It is Saturday, and this morning it is cold — cold enough for a sweater, wool socks and sweatpants. Cold enough to engage our long-dormant Solo-brand, fire pot.

This morning I’ve got my coffee — Cafe’ Bustelo — and a recent article that appeared in the New Yorker titled “Becoming You.” I’ve read this provocative piece by Joshua Rothman twice.

Rothman begins his essay by saying most of us cannot remember our childhood. We remember images, moments, but nothing substantial.

“What I recall from when I was four are the red-painted nails of a mean babysitter; the brushed-silver stereo in my parents’ apartment; a particular orange-carpeted hallway …”

But we don’t retain memories of our “feelings, thoughts or personalities.”

Rothman writes that we rely on others — mostly our parents — who tell us what we were like as children. But when they are gone there are only faded photographs showing a 5-year-old standing in front of a 1952 Buick along with his or her unsmiling grandparents. These days there might be some old Super 8 film footage of a fifth birthday party; but there is nothing to reveal our personality — shy, upbeat, outgoing — other than a few cryptic comments by one’s 3rd-grade teacher — “Scott seems to enjoy recess.”

The question posed by Rothman is whether our adult character — anxious, inhibited, reserved, reckless — has anything to do with our personality as a child. Were we as confident and well-adjusted at 6 as we seem to be now? Have we changed as we have aged, or are we just about the same as we were 65 years ago?

This then brings us to Rothman’s larger question of whether our life is about “continuity” or rather, “changeability.” Have we been the same careless, carefree person from ages two to seventy two; or did something happen that radically changed our view of the world and our role in that world?

This, of course, takes me to my own life and the narrative that I have carried around in my head since I began to bore people with my own story — a story that begins with a red-headed, Noxema-scented boy building sandcastles on the strand at North Myrtle Beach. A story that continues with a happy, well-loved child and an untroubled childhood that ended when I was 12.

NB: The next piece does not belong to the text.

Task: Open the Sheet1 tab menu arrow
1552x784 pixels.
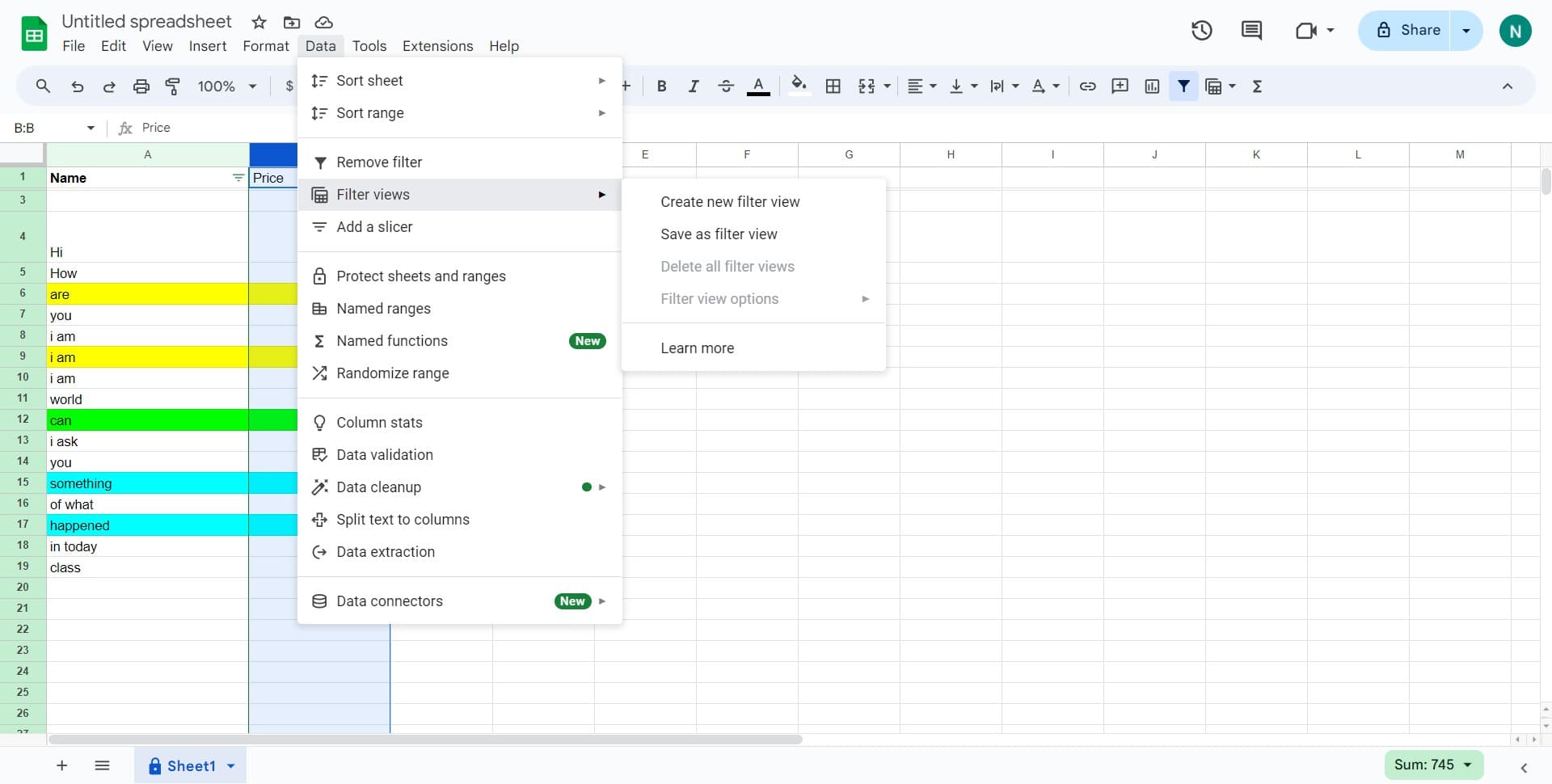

It ended with a report card awarding me a “D” in math. A report card that was followed by others revealing a middling, mediocre student and triggering a desperate, sometimes angry response from my father.

All of which ended my happy, carefree childhood replacing it with a troubled teen-aged-time when I struggled, unsuccessfully, to please my unhappy father.

According to Rothman, this episode puts me into the episodic, transformative, “Divider” category where people change, developing different personality traits from those they had as children. Not only do Dividers believe they are periodically changed, but they seek to change themselves as they get older.

The flip side of this coin are “Continuers” — those who who believe that you continue to be who you are regardless of what happens during your life. Rothman says these folks have no tendency to see their life as constituting a story or development.

“Dividers tell the story of how they’ve renovated their houses, becoming architects along the way. Continuers tell the story of august property that will remain itself regardless of what gets built. As different as these two views sound, they have much in common. Among other things they aid us in our self development. By committing himself to a life of change, Tim might have sped it along. By concentrating on his persistence of character, my father may have nurtured and refined his best self.”

Regardless of whether we believe we have changed — or have remained the same — it is fun to seek out those who remember us when we were children or young adults. That is why some of us go to college or family reunions.

Some years ago I sought out an old girlfriend — a person I had known when I was 19 — trying to rediscover something about my younger self. I remember sitting in her living room that overlooked the Rappahannock River, asking, “Tell me about that guy who was young, smitten, and walked you down Duke of Gloucester Street 59 years ago. Was he a jerk?”

“You were a boy,” she replied. “Unformed, naive, somewhat uneven in terms of hygiene. But not a jerk.”